We frequently discuss topics such as DRM, connectivity requirements, and PR/marketing stunts; topics that don’t necessarily impact our gameplay directly, but ones that most certainly affect our experiences as consumers. Last month, an update (and subsequently retracted update) for FEZ on XBLA brought the issue of certification to the forefront. The gist of the story is that Polytron Corporation had to decide between leaving a bug in the game, or paying tens of thousands of dollars to (hopefully) patch the bug and get re-certified.
Until last month, I have to admit that I had never considered the role of certification in game development and how the results of that process trickle down to us as consumers. Certification on consoles was the topic of recent editorial by Kyle Orland at Ars Technica, but I found the full-length opinions and examples offered by Jonathan Blow especially illuminating.
While certification is meant to provide standards, FEZ shows how the process can be equally counter-productive. In the end, neither the consumer nor the developer come out on top. This is opposed to a PC release that can be patched for free. But, as Blow points out, a major problem concerning certification is the time spent coding and tweaking required features that have little to no impact on the final product.
Dead Trigger, available for iOS and Android devices.
The increasing prevalence of mobile devices and gaming-capable PCs is the usual suspect used to explain the influx of high-quality games for those platforms, but certification is an undeniable factor in the equation. Peruse the forum posts and blogs of small/indie game developers and it’s not difficult to see a common theme; don’t develop for consoles unless you absolutely need to fulfill some sort of personal desire.
The console has traditionally been the core method of reaching gamers, but the playing field is shifting rapidly.

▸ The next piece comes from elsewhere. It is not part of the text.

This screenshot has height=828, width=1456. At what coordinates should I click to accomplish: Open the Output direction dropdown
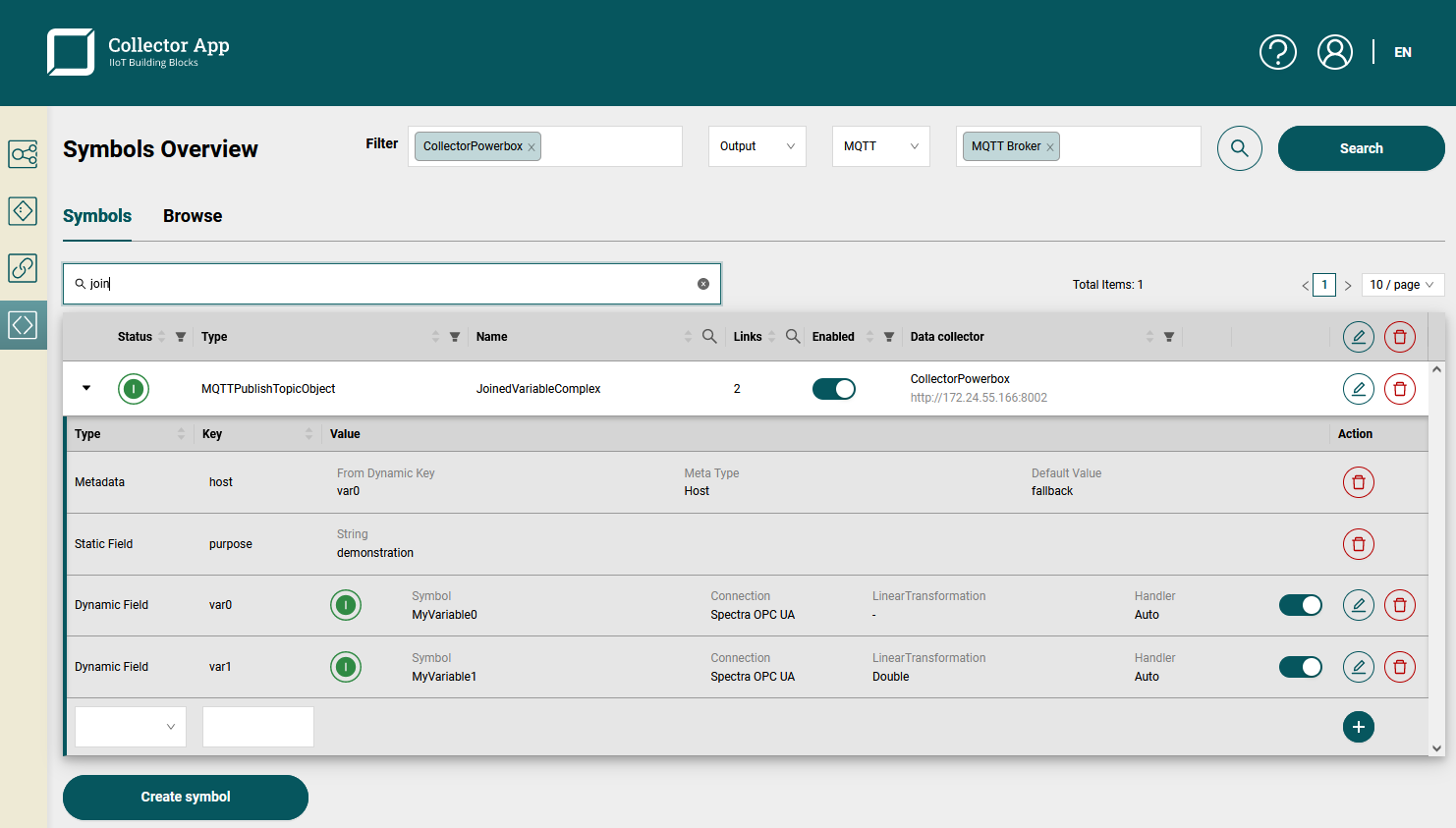[x=756, y=146]
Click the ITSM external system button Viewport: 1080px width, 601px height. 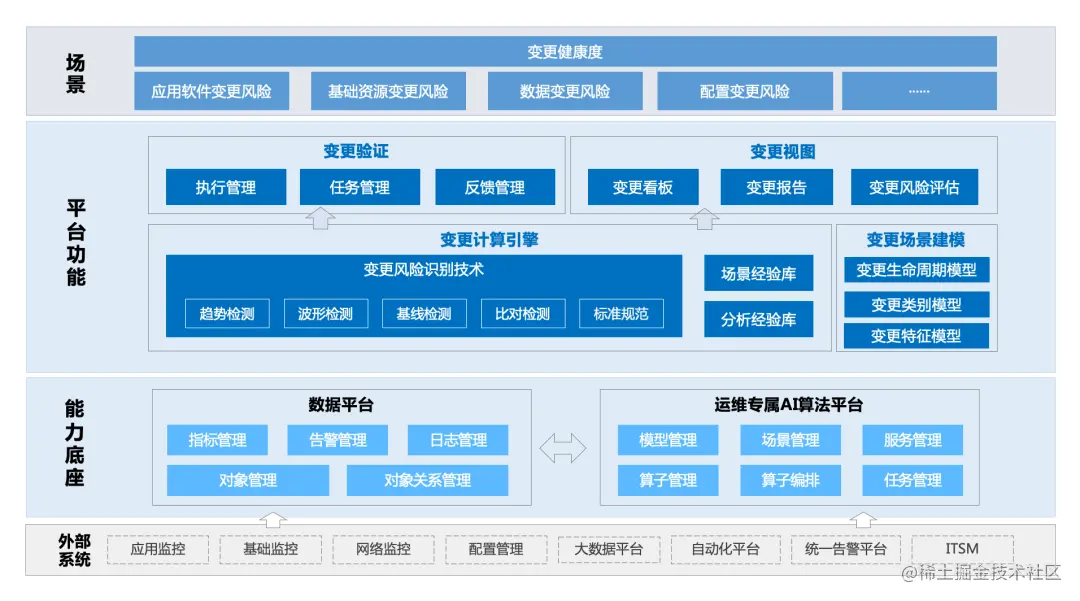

In May of 2012, as reported by NPD Group, sales of console games were 28-percent lower than in 2011, while sales of PC games rose to 230-percent. Obviously, Diablo III played a pivotal role in those statistics, but that doesn’t change the fact that gamers and developers are increasingly moving away from consoles.
Perhaps more than ever, developers are faced with an important decision; spend precious money and time to jump through the hoops required for a single console release, or spend those resources optimizing a game for release across multiple platforms, including PC, Mac, web, and mobile operating systems. With the rise of engines and tools such as Unity and Adobe AIR, multi-platform porting is becoming easier all the time. Factor in the abilities to set your own pricing schemes, to get involved with promotions (eg Humble Indie Bundle), and issue regular updates, and the console market loses much of its appeal.
Dyad, available only on PS3.
Of course, there are two sides to the coin, and consoles do have benefits; less piracy, standardized system specifications, and guaranteed exposure. For anyone familiar with the navigational disaster that is Google Play (aka Android marketplace), that last point is especially poignant. And, as expressed by Mojang’s Markus “Notch” Persson and Valve’s Gabe Newell, PC gaming could be in for a rough ride with the release of Windows 8 and the associated Windows Store.
App Store, Google Play, Windows Store, Steam, Ouya, XBLA, PSN, Wii Ware – present and future marketplaces for games are not in short supply. With so much money on the line, customer satisfaction and exclusive content are going to be vital in dictating the winners and losers. For this reason, I don’t foresee the certification process disappearing anytime soon, and I expect that we will see similar systems implemented more heavily in the mobile and PC realms. As Xbox LIVE Indie Games has taught us, the cream does not always rise to the top in an open market. Sometimes, it drowns in the slop.